Cuban President Raul Castro to Retire in 2018
By The British Broadcasting Corporation
Cuban President Raul Castro has said he will stand down at the end of his second term in 2018, following his re-election by the National Assembly.
Mr Castro, 81, formally assumed the presidency in 2008 - two years after replacing his ailing brother Fidel.
The Communist assembly, whose members ran for office unopposed, also chose Miguel Diaz-Canel Bermudez as Mr Castro's first vice-president.
Mr Diaz-Canel, 52, is widely seen as Raul Castro's successor.
On Sunday 86-year-old Fidel Castro - who was in power for five decades - made a rare public appearance at the opening session of the assembly in the capital Havana.
Addressing the assembly, Raul Castro said: "This will be my last term."
Mr Castro earlier called for a two-term limit and age caps for political offices including the presidency.
But it is the first time he publicly said he would be stepping aside in 2018, ending the Castro political era.

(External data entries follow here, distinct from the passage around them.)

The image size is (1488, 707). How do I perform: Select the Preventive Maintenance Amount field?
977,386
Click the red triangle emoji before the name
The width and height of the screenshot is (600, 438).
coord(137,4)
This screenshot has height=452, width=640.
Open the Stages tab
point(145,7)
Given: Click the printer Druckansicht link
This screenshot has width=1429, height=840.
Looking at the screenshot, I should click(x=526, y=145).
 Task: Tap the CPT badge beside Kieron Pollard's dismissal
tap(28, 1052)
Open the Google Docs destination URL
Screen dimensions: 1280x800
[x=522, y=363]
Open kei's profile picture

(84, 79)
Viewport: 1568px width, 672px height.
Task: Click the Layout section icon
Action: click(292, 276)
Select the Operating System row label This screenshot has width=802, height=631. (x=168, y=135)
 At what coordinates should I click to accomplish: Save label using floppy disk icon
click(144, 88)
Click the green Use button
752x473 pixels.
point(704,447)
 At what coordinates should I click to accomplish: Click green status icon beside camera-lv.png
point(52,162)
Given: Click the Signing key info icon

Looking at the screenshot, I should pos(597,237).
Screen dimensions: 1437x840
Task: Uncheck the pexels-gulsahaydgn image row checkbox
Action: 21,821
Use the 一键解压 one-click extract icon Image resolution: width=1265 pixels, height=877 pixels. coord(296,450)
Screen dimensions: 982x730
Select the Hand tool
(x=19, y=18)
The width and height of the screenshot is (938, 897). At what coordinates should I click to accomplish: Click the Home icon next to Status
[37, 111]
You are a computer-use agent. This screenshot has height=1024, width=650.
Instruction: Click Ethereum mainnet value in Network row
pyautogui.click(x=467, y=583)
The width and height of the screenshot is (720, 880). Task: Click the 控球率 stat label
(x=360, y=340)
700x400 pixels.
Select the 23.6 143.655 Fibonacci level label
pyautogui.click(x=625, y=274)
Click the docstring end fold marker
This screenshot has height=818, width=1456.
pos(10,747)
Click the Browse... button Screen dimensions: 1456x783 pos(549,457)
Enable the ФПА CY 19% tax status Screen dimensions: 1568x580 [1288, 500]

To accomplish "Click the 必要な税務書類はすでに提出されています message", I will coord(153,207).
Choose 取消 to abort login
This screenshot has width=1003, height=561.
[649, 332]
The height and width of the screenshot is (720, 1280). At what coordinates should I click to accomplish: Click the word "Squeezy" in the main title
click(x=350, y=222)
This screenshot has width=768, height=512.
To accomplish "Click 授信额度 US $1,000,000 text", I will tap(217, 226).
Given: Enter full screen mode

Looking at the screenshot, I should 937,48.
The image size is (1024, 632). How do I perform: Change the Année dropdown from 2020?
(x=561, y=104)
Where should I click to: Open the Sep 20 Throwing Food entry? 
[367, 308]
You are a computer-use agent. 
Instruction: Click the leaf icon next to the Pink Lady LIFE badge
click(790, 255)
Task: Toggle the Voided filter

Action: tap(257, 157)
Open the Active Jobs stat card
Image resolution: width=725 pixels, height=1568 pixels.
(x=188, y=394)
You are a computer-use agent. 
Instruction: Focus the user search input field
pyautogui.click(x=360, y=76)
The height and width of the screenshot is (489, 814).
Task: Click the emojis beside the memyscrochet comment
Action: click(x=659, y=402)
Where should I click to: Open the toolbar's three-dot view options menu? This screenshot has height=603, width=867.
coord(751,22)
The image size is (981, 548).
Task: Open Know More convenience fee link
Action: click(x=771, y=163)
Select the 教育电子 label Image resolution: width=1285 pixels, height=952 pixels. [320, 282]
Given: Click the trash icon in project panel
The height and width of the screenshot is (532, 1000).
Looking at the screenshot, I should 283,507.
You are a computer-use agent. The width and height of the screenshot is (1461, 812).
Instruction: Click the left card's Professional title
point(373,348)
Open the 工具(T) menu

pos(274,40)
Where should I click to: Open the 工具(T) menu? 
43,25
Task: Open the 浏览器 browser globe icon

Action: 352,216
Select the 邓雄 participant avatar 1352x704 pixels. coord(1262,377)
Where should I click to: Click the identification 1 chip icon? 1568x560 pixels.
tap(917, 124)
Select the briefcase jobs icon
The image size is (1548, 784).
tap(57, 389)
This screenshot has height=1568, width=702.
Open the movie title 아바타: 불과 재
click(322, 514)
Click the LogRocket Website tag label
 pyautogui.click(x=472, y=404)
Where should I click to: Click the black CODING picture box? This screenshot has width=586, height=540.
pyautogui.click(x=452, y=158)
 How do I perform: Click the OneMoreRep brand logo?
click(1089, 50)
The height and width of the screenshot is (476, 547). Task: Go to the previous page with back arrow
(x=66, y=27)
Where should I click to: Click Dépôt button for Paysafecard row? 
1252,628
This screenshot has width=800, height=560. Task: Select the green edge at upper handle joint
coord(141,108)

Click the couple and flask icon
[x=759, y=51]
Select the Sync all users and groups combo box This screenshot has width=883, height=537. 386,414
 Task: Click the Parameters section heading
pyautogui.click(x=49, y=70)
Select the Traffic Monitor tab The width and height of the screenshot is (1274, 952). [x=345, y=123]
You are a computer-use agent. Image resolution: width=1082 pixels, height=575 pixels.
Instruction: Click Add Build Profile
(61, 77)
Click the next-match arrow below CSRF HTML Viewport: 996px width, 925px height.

During his years in power, Raul Castro eased some restrictions on personal freedoms by lifting bans on mobile phones and home computers, and abolished the need of citizens to buy expensive exit visas when travelling abroad as tourists.
However in his Sunday's speech, he stressed: "I was not chosen to be president to restore capitalism to Cuba. I was elected to defend, maintain and continue to perfect socialism, not destroy it.''
Raul's arrival together with Fidel earlier in the day and was warmly greeted by more than 600 assembly members.
Foreign press was barred from the opening ceremony.
Before Sunday, Fidel was last seen in public earlier this month. Correspondents say he appeared frail and stooped at the time.
Fidel Castro has given up all his official positions, except his position as the assembly's deputy leader.